This study also examined the load demand and available supply of energy from solar PV in Myanmar as a case study. We found out that excess energy is generated on a period of the day (window hours) when a peak in supply of PV energy is accompanied by a dip in load demand. In the Myanmar case, the window hours were estimated to occur at 10:15 am to 3:45 pm due to a significantly low number of people in the house and therefore low demand for electricity. During the said window hours, power surplus can be stored as energy savings to meet the demand for other periods of the day or be exported to the grid through feed-in tariff (FIT) schemes thereby giving additional economic benefits to the household. For future work, we plan to do a more detailed analysis on the demand side of solar PV by considering the percentage of use of different electric appliances in an average household and how solar home systems can supply for such power demand.

5. Conclusions

This study presented a method to assess the demand and supply of solar PV in the Asia Pacific region using remote sensing and GIS technologies. It was observed that only a small percentage (1%–4%) of the total area suitable for solar PV installation is available in the top five least electrified countries in the region due to slope issues. Although the majority of the high potential areas (HPA) are croplands in the five least-electrified countries in the region, the number of built-up areas in North Korea, which occupy 10% of HPAs for solar PV, suggests solar rooftop installation could be a better electrification option in this country rather than ground installation (bare soil is only 2% of HPAs).
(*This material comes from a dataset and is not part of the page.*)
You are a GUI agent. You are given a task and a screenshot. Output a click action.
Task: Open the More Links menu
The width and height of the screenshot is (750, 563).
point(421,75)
The trend in electrification rates vary for each country group in the region. Most of the countries under a Type A electrification trend are upper-middle to high income countries exhibiting a smooth trend of decreasing population living in unlit areas with increasing gross domestic product (GDP) per capita. Meanwhile, Type B trend countries are mostly low to low-middle income countries which need some adjustment period to achieve a Type A trend. Lastly, the only country under Type C is North Korea which initially has a Type A trend but later exhibits a reverse trend. Solar PV penetration in Types B and C countries may be done to complement the efforts of different government authorities in realizing a fully electrified nation.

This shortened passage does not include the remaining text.